Ständiger Stress aktiviert unseren Vagusnerv, der vom Gehirn quer durch den Körper verläuft und lebenswichtige Organfunktionen wie Atmen oder die Verdauung steuert. "Er gehört zum autonomen, nicht willentlich steuerbaren Teil des Nervensystems und wird auch als Ruhenerv bezeichnet", erklärt von Alberti. "Ist die Balance zwischen Anspannung und Entspannung außer Kontrolle, geraten lebenswichtige Vitalfunktionen durcheinander."

Auspowern, Stress abbauen, entspannen

Die Anspannung zieht bei dem einen in die Schulter und den Nacken, bei einem anderen ins Kreuz, wieder anderen geht es an die Nieren oder ans Herz, je nachdem, wo sich Körper und Seele ein Ventil suchen. Von Albertis Übungen sind eine Art Anleitung für angewandte Osteopathie auf der Yogamatte, bei der die inneren Organe ebenso aktiviert werden wie Muskeln, Bänder und Gelenke. „Der Körper und Seele fühlt sich danach leicht und unbeschwert an.“

Für welchen Cocktail an Sportdisziplinen für einen starken und entspannten Rücken sich jemand nun entscheidet, ob Tanzen, Laufen, Krafttraining, Yoga oder etwas anderes, da sind sich alle Experten einig, sei im Grunde genommen egal. Solange es Spaß macht und man sich ein paarmal die Woche auspowert, gleichzeitig für Stressabbau sowie Entspannung sorgt und den Körper flexibel hält.

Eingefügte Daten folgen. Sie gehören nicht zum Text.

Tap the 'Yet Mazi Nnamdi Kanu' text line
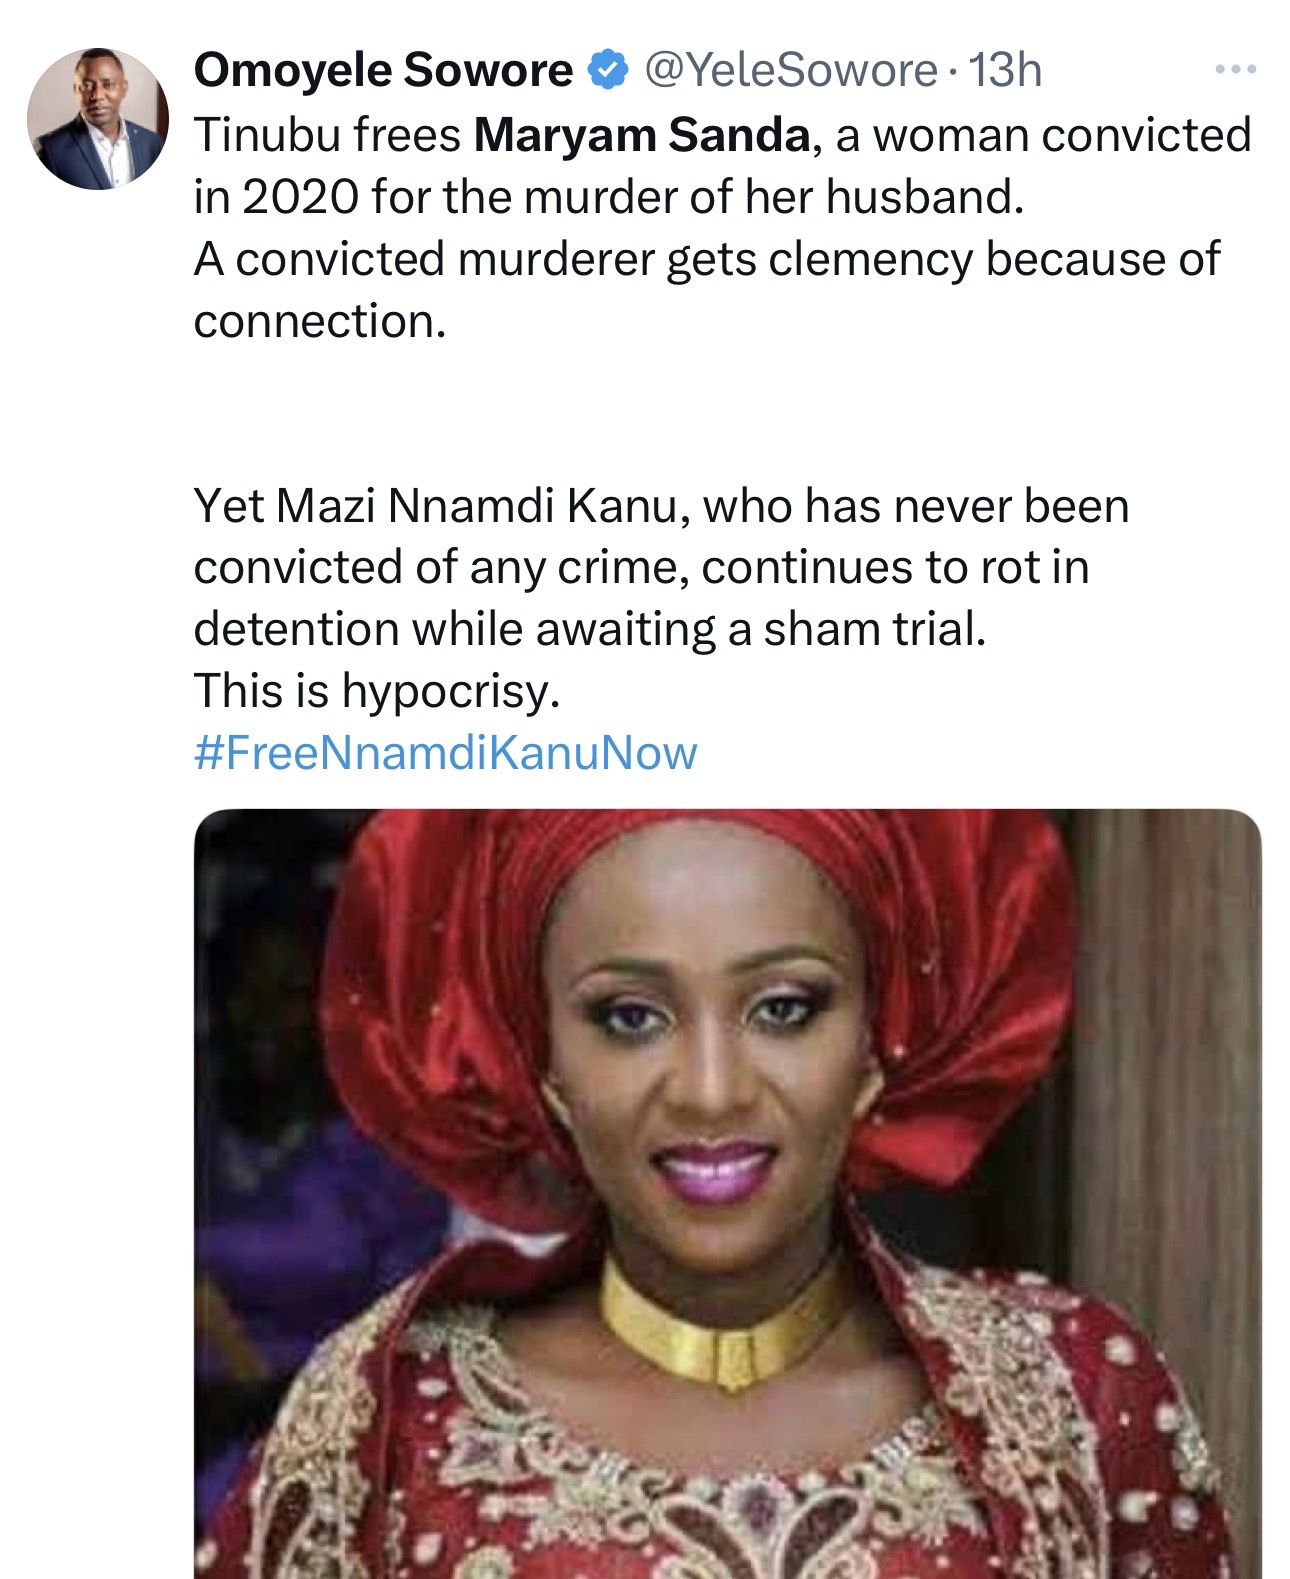 [660, 506]
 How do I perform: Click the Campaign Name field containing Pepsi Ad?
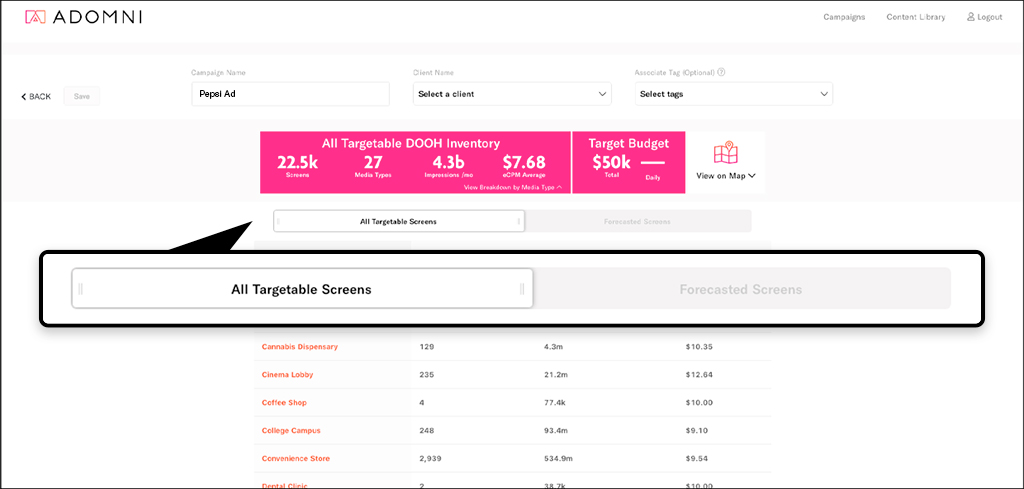290,94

Ich habe mich entschieden, trotz Handwerkern wieder meine Lieblings-Youtuberin Mady Morrison morgens zu mir ins Wohnzimmer zu bitten. Da werden zurzeit auch keine Abrissarbeiten vorgenommen. Ihr Kanal enthält Yoga-Übungen, Workouts, Dehneinheiten für Schulter und Nacken, Videos zur Stärkung des Rückens. Viele Männer schwören auf ihre Trainings-Videos und so kam ich vor ein paar Jahren durch den Tipp eines Radfahrers auf Mady und ihr Programm. Absolviere ich es jede Woche dreimal rund 50 Minuten, geht es mir gut. Vernachlässige ich das Training, bricht das System zusammen. So wie jetzt. Aber inzwischen weiß ich genau, was mein Rücken braucht – und dass ich nach einer Woche wieder schmerzfrei sein werde.